*Source*.
○ ○ ○ ○
Architecture Astronauts

As an Architect myself I found Joel’s thought provoking article titled “Don’t Let Architecture Astronauts Scare You” very interesting.  The article is all about the tendency of some architects to abstract problem to such an extent that it’s no longer useful.  This is how he gets started:

 

When great thinkers think about problems, they start to see patterns. They look at the problem of people sending each other word-processor files, and then they look at the problem of people sending each other spreadsheets, and they realize that there’s a general pattern: sending files. That’s one level of abstraction already. Then they go up one more level: people send files, but web browsers also “send” requests for web pages. And when you think about it, calling a method on an object is like sending a message to an object! It’s the same thing again! Those are all sending operations, so our clever thinker invents a new, higher, broader abstraction called messaging, but now it’s getting really vague and nobody really knows what they’re talking about any more. Blah.

 

In my personal experience I have seen three types:

 

  1. Architects who can not think in concepts at all, these guys really struggle to have any debate unless they already have the engineering solution in mind, and that’s a real issue when you have anything complex to figure out.  It’s also a problem when you are trying to talk to customers, especially business customers, who relate to concepts more than technology.
○ ○ ○ ○
Target position records:
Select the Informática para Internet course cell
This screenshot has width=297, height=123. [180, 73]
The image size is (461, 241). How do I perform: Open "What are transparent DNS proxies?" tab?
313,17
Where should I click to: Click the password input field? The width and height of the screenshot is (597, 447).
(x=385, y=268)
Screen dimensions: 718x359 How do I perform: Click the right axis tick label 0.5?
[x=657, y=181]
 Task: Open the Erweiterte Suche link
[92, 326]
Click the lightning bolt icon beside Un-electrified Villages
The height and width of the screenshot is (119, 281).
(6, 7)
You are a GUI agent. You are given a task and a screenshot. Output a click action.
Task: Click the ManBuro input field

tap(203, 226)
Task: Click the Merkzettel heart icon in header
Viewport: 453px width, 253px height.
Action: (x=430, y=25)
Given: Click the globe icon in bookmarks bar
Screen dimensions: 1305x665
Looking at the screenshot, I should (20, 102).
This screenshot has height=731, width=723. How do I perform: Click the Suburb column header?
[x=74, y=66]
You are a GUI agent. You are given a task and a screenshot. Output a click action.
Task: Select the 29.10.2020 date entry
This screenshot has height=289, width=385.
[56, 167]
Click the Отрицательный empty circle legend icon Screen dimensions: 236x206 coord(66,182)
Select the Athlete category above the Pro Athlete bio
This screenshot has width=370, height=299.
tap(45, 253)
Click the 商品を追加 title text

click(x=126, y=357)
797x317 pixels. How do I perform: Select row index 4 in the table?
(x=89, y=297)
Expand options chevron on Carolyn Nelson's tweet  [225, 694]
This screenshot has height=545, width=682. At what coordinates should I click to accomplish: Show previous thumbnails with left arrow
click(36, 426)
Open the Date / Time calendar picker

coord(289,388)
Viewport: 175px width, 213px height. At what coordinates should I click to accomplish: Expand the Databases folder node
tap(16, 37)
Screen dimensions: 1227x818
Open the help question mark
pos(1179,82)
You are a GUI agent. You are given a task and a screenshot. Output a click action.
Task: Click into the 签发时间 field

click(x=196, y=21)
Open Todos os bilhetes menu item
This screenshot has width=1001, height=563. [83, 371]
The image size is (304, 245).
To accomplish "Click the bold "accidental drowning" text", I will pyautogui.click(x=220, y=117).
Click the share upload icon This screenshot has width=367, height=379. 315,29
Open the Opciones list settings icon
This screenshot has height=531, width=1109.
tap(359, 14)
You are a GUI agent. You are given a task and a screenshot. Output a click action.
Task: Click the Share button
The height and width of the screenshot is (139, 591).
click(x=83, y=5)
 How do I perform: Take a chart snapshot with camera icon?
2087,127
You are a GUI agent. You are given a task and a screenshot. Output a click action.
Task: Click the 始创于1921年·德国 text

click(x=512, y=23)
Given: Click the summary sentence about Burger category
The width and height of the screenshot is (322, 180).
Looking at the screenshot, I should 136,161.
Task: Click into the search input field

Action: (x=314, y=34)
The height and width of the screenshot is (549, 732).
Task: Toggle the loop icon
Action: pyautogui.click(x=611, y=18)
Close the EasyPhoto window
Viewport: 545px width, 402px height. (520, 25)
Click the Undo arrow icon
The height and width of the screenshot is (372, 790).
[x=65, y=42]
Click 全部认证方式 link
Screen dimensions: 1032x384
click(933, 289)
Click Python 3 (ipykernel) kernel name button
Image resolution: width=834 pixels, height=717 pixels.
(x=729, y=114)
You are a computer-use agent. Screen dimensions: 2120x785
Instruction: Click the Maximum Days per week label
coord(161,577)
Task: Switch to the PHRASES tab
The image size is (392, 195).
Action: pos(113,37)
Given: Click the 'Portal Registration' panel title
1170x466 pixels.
○ ○ ○ ○
*What the task requires*. In the post on architecture astronauts, list the specific activities that the quoted passage groups together as sending operations before it introduces the abstraction called messaging.

*Written response*.
- People sending each other word-processor files
- People sending each other spreadsheets
- Web browsers "sending" requests for web pages
- Calling a method on an object, described as sending a message to an object